Ahora, en Barcelona, un frío tremendo.

sábado, 13 de enero de 2018

Sábado, 13 de enero de 2018

Se remueven los gorriones en el canalón: el sol esta enfrente, subiendo, y hay como un atisbo de marzo en el horizonte, tenue, minimalista, delante del ventanal. ¿Y ahora qué? La pregunta y la respuesta vienen hacia ti.

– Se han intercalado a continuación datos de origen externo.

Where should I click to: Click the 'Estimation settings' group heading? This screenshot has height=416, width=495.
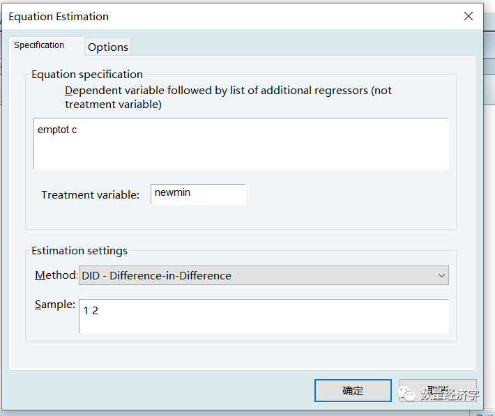[x=79, y=251]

domingo, 7 de enero de 2018

Sábado, 6 de enero de 2018

En la palabra silencio no puede transparentarse el silencio; en ninguna otra palabra tampoco. Realidades que transcurren al margen de las palabras, de nuestros pensares. Espacio de ebullicción y seducción. Solo fuera, sentimos.

lunes, 1 de enero de 2018

Lunes, 1 de enero de 2018

Toda la tarde de ayer leyendo noticias de Manuel Verdugo, y de su hermano Domingo, aquel que se colocaba en el ojal una cinta de un color según la personalidad que lo estuviera habitando.
Aquellos dos personales vivieron en la esquina a la casa en nací, plaza del Adelantado, una casa del siglo XVI, donde Mencia Díaz Clavido dio a luz a José de Anchieta, evangelizador jesuita de Brasil. Yo la conocí, como colegio mayor femenino, Virgen de la Candelaria, que lo era desde 1962. A su lado se hallaba el palacio de los marqueses de Celada, que cedieron su lugar a los Benitez de Lugo que fueron de los pocos amigos en mi infancia. Frente al yo soy otro de Manuel, las tres identidades conocidas de su hermano y que fotografió Guerra. Espiritistas ambos, como mi abuela Juana; de su biblioteca rescaté algunos título de teosofía.
¿Qué nos ha llegado a Manuel Verdugo, nacido casualmente en Manila? En primer lugar publicaciones de la editorial que Olga Luis Rivero ha sacado adelante con su compañero, músico y poeta Roberto Cabrera. En segundo lugar, a un amigo intermitente, Julio Fajardo, hermano de otro amistad intermitente, el pintor José Luis Fajardo, con un libro de 2014 que llamó mi atención: La Laguna.
Casa de las identidades, casa desaparecida. Habitantes lanzados a la intemperie, al remolino del no lugar, aun siendo profundamente laguneros, canarios.